Custas pelos Recorridos.

Lisboa, 11/7/2024
(o presente acórdão não segue na sua redacção as regras do novo acordo ortográfico, com excepção das “citações/transcrições” efectuadas que o sigam)
Carla Figueiredo
Cristina Lourenço
Carla Mendes (voto vencido)

Voto vencido, em consonância com o projecto que não obteve vencimento:
O contrato de arrendamento urbano pode ser celebrado com prazo certo ou por duração indeterminada, sendo que na primeira situação e, salvo estipulação em contrário, há lugar à renovação automática e por períodos sucessivos de igual duração ou de 3 anos, se esta for inferior – cfr. arts. 1094/1 e 1096 CC.
Não obstante, qualquer uma das partes podem impedir a renovação automática mediante comunicação à outra parte, considerando-se cessado o arrendamento, o que torna imediatamente exigível, salvo se for outro o momento legalmente ficado ou acordado pelas partes, a desocupação do locado e a sua entrega – cfr. arts. 1097, 1098, 1079 e 1081 CC.  

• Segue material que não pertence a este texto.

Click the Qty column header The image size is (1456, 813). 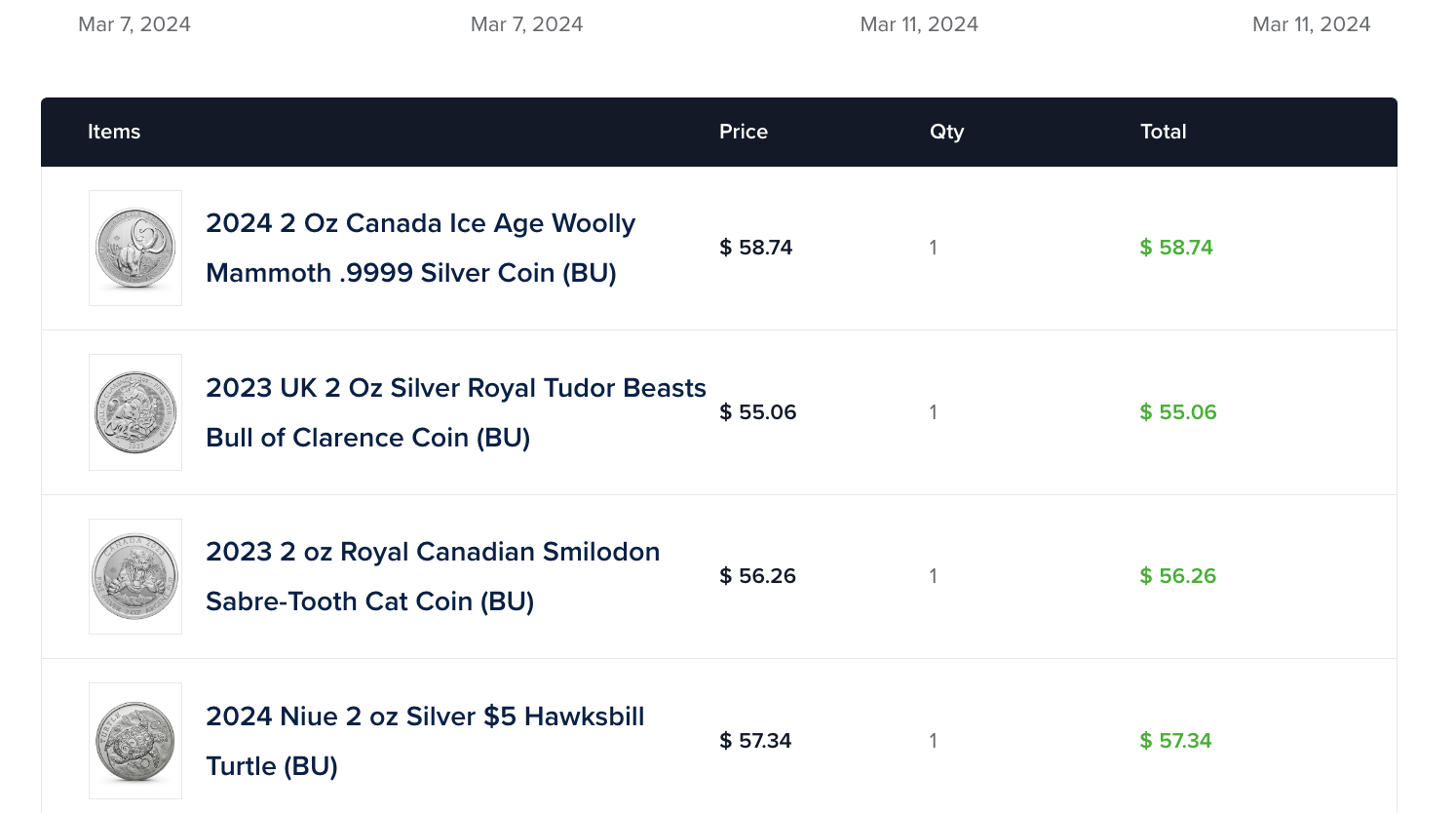pyautogui.click(x=946, y=132)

O contrato foi celebrado na vigência da NRAU que, ao longo do tempo, foi sendo alterada (Lei 13/2019 de 12/2 – medidas destinadas a corrigir situações de desequilíbrio entre arrendatários e senhorios, a reforçar a segurança e estabilidade do arrendamento urbano e a proteger os arrendatários em situação de especial fragilidade, na esteira da Lei 30/2018, de 16/7).
Entendo que o prazo de 3 anos mencionado no art. 1096 CC é de cariz imperativo - tratando-se de norma imperativa que não admite convenção em contrário – possibilidade de renovação/estipulação de períodos de renovação diferentes da renovação inicial, mas nunca inferior a 3 anos.
Dispondo o art. 1096 CC (Lei 13/19) sobre o conteúdo da relação jurídica de arrendamento abstraindo do facto que lhe deu origem, enquadra-se na previsão da norma do art. 12/2 CC – cfr. entre outros, Ac. RG, de 11/2/21 e de 8/4/21, relatoras, Raquel Baptista e Rosália Cunha, respectivamente, RL, de 24/5/22, relatora Micaela Sousa e de RE, de 10/12/22, relatora Adelaide Domingos.
Assim, entendo que a oposição à renovação (30/4/23) foi intempestiva e, consequentemente, julgava a apelação improcedente, confirmando a decisão.